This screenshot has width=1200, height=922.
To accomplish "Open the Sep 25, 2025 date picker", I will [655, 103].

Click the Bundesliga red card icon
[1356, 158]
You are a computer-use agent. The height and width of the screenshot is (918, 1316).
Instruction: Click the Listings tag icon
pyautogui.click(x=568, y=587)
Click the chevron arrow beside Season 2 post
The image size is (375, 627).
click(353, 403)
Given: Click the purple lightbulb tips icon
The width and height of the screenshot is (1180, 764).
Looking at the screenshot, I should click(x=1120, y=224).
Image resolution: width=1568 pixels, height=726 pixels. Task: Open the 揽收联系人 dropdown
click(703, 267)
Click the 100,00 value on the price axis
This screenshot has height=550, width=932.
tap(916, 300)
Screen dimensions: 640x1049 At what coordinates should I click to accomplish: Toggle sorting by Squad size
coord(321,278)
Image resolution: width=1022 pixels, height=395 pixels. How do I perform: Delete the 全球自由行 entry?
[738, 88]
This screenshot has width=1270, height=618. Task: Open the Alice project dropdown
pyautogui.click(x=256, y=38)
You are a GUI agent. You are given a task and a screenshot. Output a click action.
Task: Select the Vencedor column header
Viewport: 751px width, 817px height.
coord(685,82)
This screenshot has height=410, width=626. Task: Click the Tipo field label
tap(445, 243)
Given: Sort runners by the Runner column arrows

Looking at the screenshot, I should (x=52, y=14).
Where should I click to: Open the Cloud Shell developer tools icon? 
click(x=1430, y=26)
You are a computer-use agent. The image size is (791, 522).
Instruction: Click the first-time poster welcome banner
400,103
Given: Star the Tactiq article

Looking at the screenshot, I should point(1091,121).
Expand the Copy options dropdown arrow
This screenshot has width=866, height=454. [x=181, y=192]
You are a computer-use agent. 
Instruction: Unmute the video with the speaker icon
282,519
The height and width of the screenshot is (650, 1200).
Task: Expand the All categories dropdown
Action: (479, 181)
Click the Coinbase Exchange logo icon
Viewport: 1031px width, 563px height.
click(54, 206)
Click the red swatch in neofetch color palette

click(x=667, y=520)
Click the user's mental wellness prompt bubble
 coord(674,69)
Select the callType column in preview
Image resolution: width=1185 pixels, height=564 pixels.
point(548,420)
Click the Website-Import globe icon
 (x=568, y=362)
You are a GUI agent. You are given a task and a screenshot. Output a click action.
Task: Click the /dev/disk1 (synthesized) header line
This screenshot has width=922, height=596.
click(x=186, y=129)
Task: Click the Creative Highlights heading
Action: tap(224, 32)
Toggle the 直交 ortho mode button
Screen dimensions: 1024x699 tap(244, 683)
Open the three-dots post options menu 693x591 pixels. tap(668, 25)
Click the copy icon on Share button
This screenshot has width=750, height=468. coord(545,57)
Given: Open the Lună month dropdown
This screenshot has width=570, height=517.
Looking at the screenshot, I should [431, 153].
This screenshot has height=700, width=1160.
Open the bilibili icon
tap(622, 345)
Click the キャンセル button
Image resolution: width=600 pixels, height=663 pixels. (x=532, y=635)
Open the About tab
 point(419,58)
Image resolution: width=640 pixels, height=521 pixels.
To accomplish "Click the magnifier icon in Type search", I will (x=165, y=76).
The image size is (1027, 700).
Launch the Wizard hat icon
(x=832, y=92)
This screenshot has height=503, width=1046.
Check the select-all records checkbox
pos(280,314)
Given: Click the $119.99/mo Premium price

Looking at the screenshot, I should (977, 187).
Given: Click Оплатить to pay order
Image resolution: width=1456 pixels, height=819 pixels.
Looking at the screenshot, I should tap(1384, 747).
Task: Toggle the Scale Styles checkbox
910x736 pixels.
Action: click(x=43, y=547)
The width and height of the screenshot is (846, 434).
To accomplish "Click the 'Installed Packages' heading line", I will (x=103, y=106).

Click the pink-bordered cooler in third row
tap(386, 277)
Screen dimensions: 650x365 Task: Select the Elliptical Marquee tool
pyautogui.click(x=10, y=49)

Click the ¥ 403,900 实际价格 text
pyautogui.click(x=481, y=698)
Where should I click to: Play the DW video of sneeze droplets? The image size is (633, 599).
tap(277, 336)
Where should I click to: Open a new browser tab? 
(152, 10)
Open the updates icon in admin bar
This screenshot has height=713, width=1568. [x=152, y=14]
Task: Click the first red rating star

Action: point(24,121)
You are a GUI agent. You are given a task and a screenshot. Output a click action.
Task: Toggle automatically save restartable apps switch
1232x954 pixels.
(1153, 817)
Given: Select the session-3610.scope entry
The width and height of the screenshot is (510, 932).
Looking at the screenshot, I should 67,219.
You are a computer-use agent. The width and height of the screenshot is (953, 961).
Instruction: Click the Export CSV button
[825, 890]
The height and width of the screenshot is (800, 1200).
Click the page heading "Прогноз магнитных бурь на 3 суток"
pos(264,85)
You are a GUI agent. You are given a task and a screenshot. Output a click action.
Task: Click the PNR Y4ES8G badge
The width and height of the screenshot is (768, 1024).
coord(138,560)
···
• [Exercise details] Output the entire listing exactly as written.

• [Final answer]
This screenshot has width=1200, height=922.
To accomplish "Open the Sep 25, 2025 date picker", I will [655, 103].

Click the Bundesliga red card icon
[1356, 158]
You are a computer-use agent. The height and width of the screenshot is (918, 1316).
Instruction: Click the Listings tag icon
pyautogui.click(x=568, y=587)
Click the chevron arrow beside Season 2 post
The image size is (375, 627).
click(353, 403)
Given: Click the purple lightbulb tips icon
The width and height of the screenshot is (1180, 764).
Looking at the screenshot, I should click(x=1120, y=224).
Image resolution: width=1568 pixels, height=726 pixels. Task: Open the 揽收联系人 dropdown
click(703, 267)
Click the 100,00 value on the price axis
This screenshot has height=550, width=932.
tap(916, 300)
Screen dimensions: 640x1049 At what coordinates should I click to accomplish: Toggle sorting by Squad size
coord(321,278)
Image resolution: width=1022 pixels, height=395 pixels. How do I perform: Delete the 全球自由行 entry?
[738, 88]
This screenshot has width=1270, height=618. Task: Open the Alice project dropdown
pyautogui.click(x=256, y=38)
You are a GUI agent. You are given a task and a screenshot. Output a click action.
Task: Select the Vencedor column header
Viewport: 751px width, 817px height.
coord(685,82)
This screenshot has height=410, width=626. Task: Click the Tipo field label
tap(445, 243)
Given: Sort runners by the Runner column arrows

Looking at the screenshot, I should (x=52, y=14).
Where should I click to: Open the Cloud Shell developer tools icon? 
click(x=1430, y=26)
You are a computer-use agent. The image size is (791, 522).
Instruction: Click the first-time poster welcome banner
400,103
Given: Star the Tactiq article

Looking at the screenshot, I should point(1091,121).
Expand the Copy options dropdown arrow
This screenshot has width=866, height=454. [x=181, y=192]
You are a computer-use agent. 
Instruction: Unmute the video with the speaker icon
282,519
The height and width of the screenshot is (650, 1200).
Task: Expand the All categories dropdown
Action: (479, 181)
Click the Coinbase Exchange logo icon
Viewport: 1031px width, 563px height.
click(54, 206)
Click the red swatch in neofetch color palette

click(x=667, y=520)
Click the user's mental wellness prompt bubble
 coord(674,69)
Select the callType column in preview
Image resolution: width=1185 pixels, height=564 pixels.
point(548,420)
Click the Website-Import globe icon
 (x=568, y=362)
You are a GUI agent. You are given a task and a screenshot. Output a click action.
Task: Click the /dev/disk1 (synthesized) header line
This screenshot has width=922, height=596.
click(x=186, y=129)
Task: Click the Creative Highlights heading
Action: tap(224, 32)
Toggle the 直交 ortho mode button
Screen dimensions: 1024x699 tap(244, 683)
Open the three-dots post options menu 693x591 pixels. tap(668, 25)
Click the copy icon on Share button
This screenshot has width=750, height=468. coord(545,57)
Given: Open the Lună month dropdown
This screenshot has width=570, height=517.
Looking at the screenshot, I should [431, 153].
This screenshot has height=700, width=1160.
Open the bilibili icon
tap(622, 345)
Click the キャンセル button
Image resolution: width=600 pixels, height=663 pixels. (x=532, y=635)
Open the About tab
 point(419,58)
Image resolution: width=640 pixels, height=521 pixels.
To accomplish "Click the magnifier icon in Type search", I will (x=165, y=76).
The image size is (1027, 700).
Launch the Wizard hat icon
(x=832, y=92)
This screenshot has height=503, width=1046.
Check the select-all records checkbox
pos(280,314)
Given: Click the $119.99/mo Premium price

Looking at the screenshot, I should (977, 187).
Given: Click Оплатить to pay order
Image resolution: width=1456 pixels, height=819 pixels.
Looking at the screenshot, I should tap(1384, 747).
Task: Toggle the Scale Styles checkbox
910x736 pixels.
Action: click(x=43, y=547)
The width and height of the screenshot is (846, 434).
To accomplish "Click the 'Installed Packages' heading line", I will (x=103, y=106).

Click the pink-bordered cooler in third row
tap(386, 277)
Screen dimensions: 650x365 Task: Select the Elliptical Marquee tool
pyautogui.click(x=10, y=49)

Click the ¥ 403,900 实际价格 text
pyautogui.click(x=481, y=698)
Where should I click to: Play the DW video of sneeze droplets? The image size is (633, 599).
tap(277, 336)
Where should I click to: Open a new browser tab? 
(152, 10)
Open the updates icon in admin bar
This screenshot has height=713, width=1568. [x=152, y=14]
Task: Click the first red rating star

Action: point(24,121)
You are a GUI agent. You are given a task and a screenshot. Output a click action.
Task: Toggle automatically save restartable apps switch
1232x954 pixels.
(1153, 817)
Given: Select the session-3610.scope entry
The width and height of the screenshot is (510, 932).
Looking at the screenshot, I should 67,219.
You are a computer-use agent. The width and height of the screenshot is (953, 961).
Instruction: Click the Export CSV button
[825, 890]
The height and width of the screenshot is (800, 1200).
Click the page heading "Прогноз магнитных бурь на 3 суток"
pos(264,85)
You are a GUI agent. You are given a task and a screenshot. Output a click action.
Task: Click the PNR Y4ES8G badge
The width and height of the screenshot is (768, 1024).
coord(138,560)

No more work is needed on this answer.